Bisogna dire chiaramente al governo Conte che i salari da fame non sono più accettabili e che se davvero uno dei motti che ha fatto la fortuna del Movimento 5 Stelle era che nessuno dovesse restare indietro, beh sarebbe ora di tradurre in norme e azioni concrete questi ottimi propositi.
Quanto alla cittadinanza, il famoso Ius soli, bisogna uscire dalla logica della concessione, perché la cittadinanza italiana non si concede, al massimo si riconosce e bisogna anche scusarsi con tanti nuovi italiani cui finora abbiamo negato diritti essenziali solo per la folle paura di sfidare il sentimento comune e l’arroganza di un salvinismo che comincia a battere in ritirata, sconfitto dai suoi eccessi e dalla riscossa di un tessuto civico che non intende arrendersi alla barbarie.
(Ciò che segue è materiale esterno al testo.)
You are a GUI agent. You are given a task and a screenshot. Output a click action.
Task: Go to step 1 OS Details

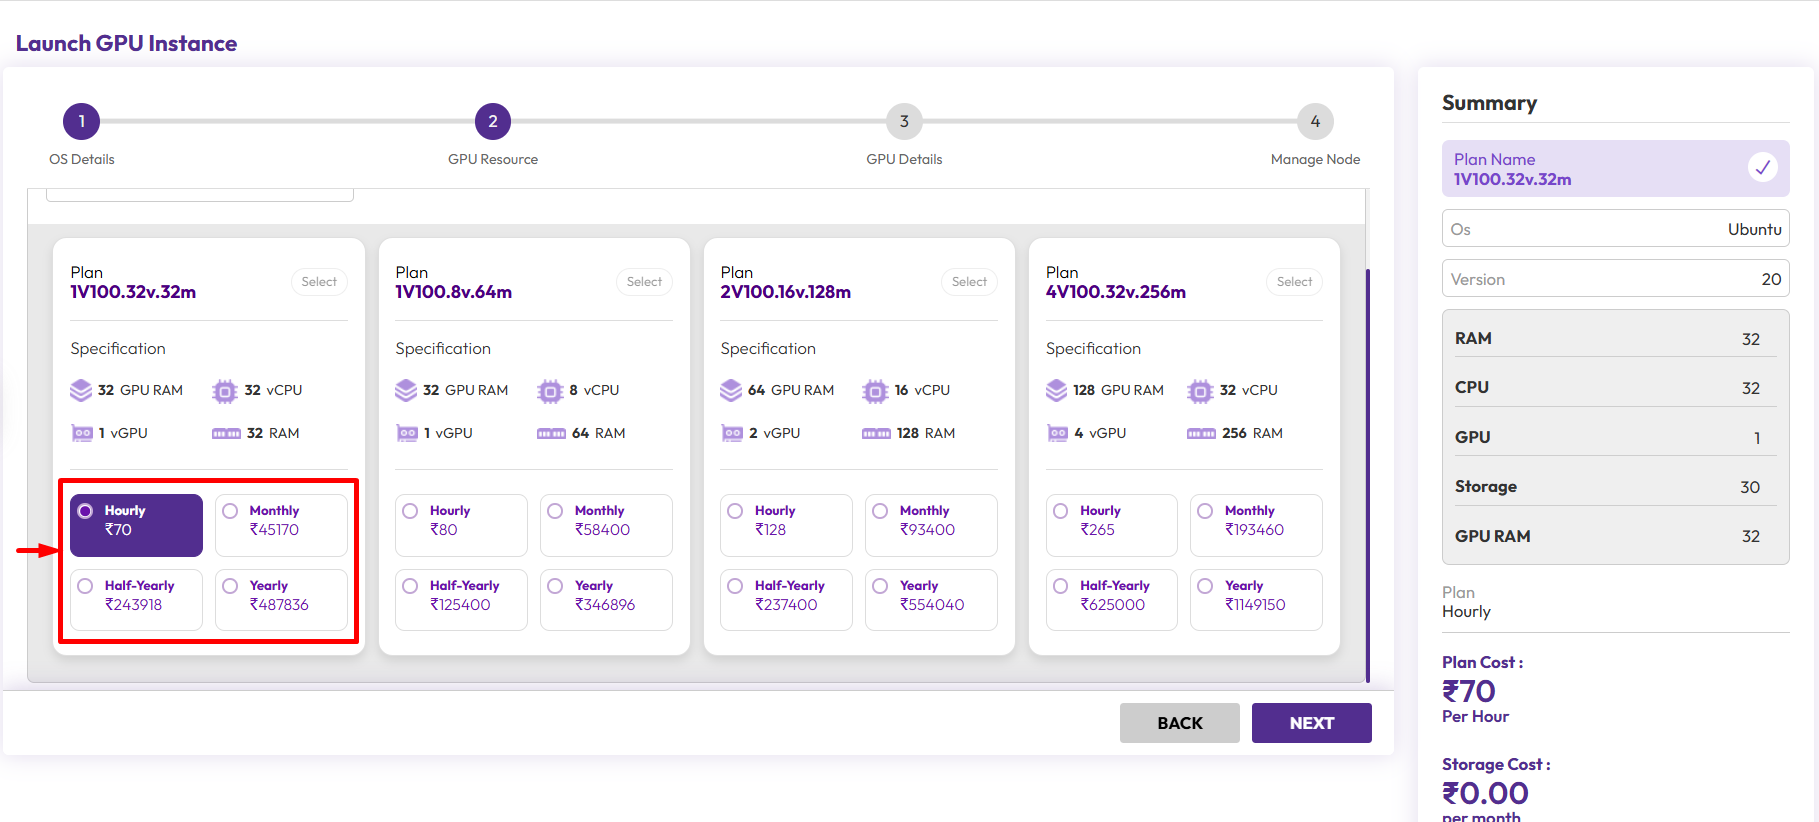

C’è un’Italia da ricostruire, tanti fili da riannodare, tante solitudini di cui prendersi cura, tanti diritti da porre al centro del dibattito pubblico e una sinistra da rifondare totalmente, ponendola sulle gambe di una nuova generazione di dirigenti e facendo sì che la guidi una classe dirigente diffusa, uomini e donne inseme, senza puntare su un leaderismo esasperato ed esasperante che è senz’altro il lascito peggiore del liberismo sfrenato degli ultimi decenni e del berlurenzismo di casa nostra.
L’unica certezza che ci hanno lasciato gli anni appena trascorsi è che non possiamo permetterci di perdere un altro decennio. Siamo negli anni Venti: nel Novecento condussero il mondo nell’inferno dei regimi totalitari, in questo secolo devono portarci alla piena riconquista della democrazia e dei suoi princìpi. È una missione che può valere una vita. In Italia, in Europa, nel mondo.